Request 1:
Answer these questions from the post on symbol lookup and imports:
(a) What output does the first code example print?
(b) What does the compiler do when it encounters an 'import' statement?
(c) In the future scenario described, what would the new format() function added to std.file do?
Request 2: Print the post on symbol lookup and imports word for word, everything from "Recently, in a" down to "without breaking it.".

Symbol lookup rules and imports

H. S. Teoh via Digitalmars-d digitalmars-d at puremagic.com
Tue Dec 2 14:00:09 PST 2014


Recently, in a bid to reduce the messy tangle that is the web of
interdependencies among Phobos modules, many module-scope imports have
been replaced with scoped imports. In addition to reducing gratuitous
dependencies (the scoped import is not processed in a template body
until the template is actually needed, so if user code doesn't need that
template, then it won't pull in a whole bunch of unnecessary Phobos
modules), scoped imports also make the code easier to refactor -- you
can move things around more easily without breaking it.

However, there are major issues with scoped imports currently,
that make this otherwise ideal solution less-than-ideal, which stem from
the way 'import' is implemented in D. When the compiler encounters an
'import' statement, what it essentially does is to parse the symbols in
the target module, and add them to the symbol table for the current
scope. While this is a simple, straightforward implementation method, it
leads to the following problems:

1) Consider this code:

	// Quiz for the reader: what does this code do?
	void myFunc(string text, string number) {
		import std.conv;
		import std.stdio;

		auto x = to!int(number);
		writeln(text, x);
	}
	void main() {
		myFunc("The count is: ", "123");
	}

Here's the output:

	123

The reason is that `import std.conv;` pulls in *all* the symbols from
std.conv into the local scope, including the function called "text".
This causes "text" (i.e., std.conv.text) to shadow the parameter "text",
so `writeln(text, x);` is interpreted as:

	std.stdio.writeln(std.conv.text(), x);

so the parameter "text" is never used. This is just a simple example;
the problem becomes much harder to trace when the shadowed symbol is not
this close to the import scope:

	struct S {
		string text;
		...
		void method() {
			import std.conv;
			...
			writeln(text); // uses std.conv.text, not this.text
		}
	}

Worse yet, suppose we have this code, that today works correctly:

	struct S {
		string buf;
		void format() {
			buf = ... /* format S's data into string form */
		}
		void method() {
			import std.file;
			...		// do some processing based on files
			format();	// calls this.format()
		}
	}

Now, suppose at some point in the future, we introduce a function also
called format() in std.file, that formats your hard drive. The user code
is unchanged. What happens when you recompile the program and run it? It
will compile successfully... and then format your hard drive without any
warning.

Given material:

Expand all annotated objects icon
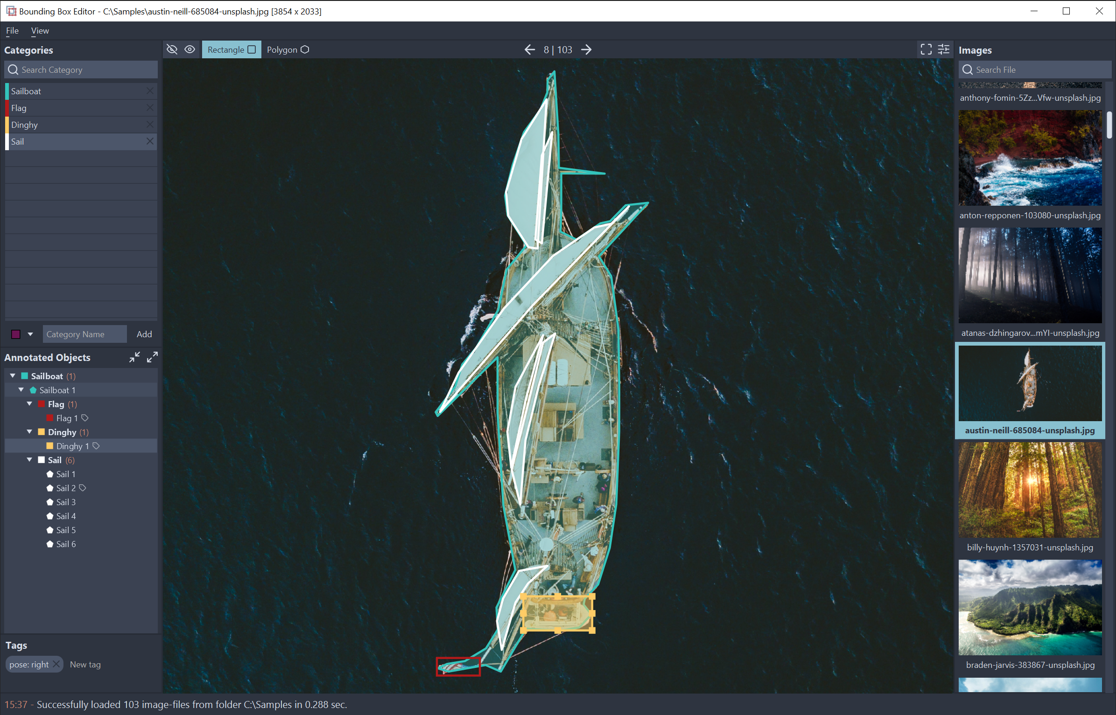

Exercise response 1:
(a) 123
(b) It parses the symbols in the target module and adds them to the symbol table for the current scope.
(c) It would format your hard drive.

Exercise response 2:
Recently, in a bid to reduce the messy tangle that is the web of
interdependencies among Phobos modules, many module-scope imports have
been replaced with scoped imports. In addition to reducing gratuitous
dependencies (the scoped import is not processed in a template body
until the template is actually needed, so if user code doesn't need that
template, then it won't pull in a whole bunch of unnecessary Phobos
modules), scoped imports also make the code easier to refactor -- you
can move things around more easily without breaking it.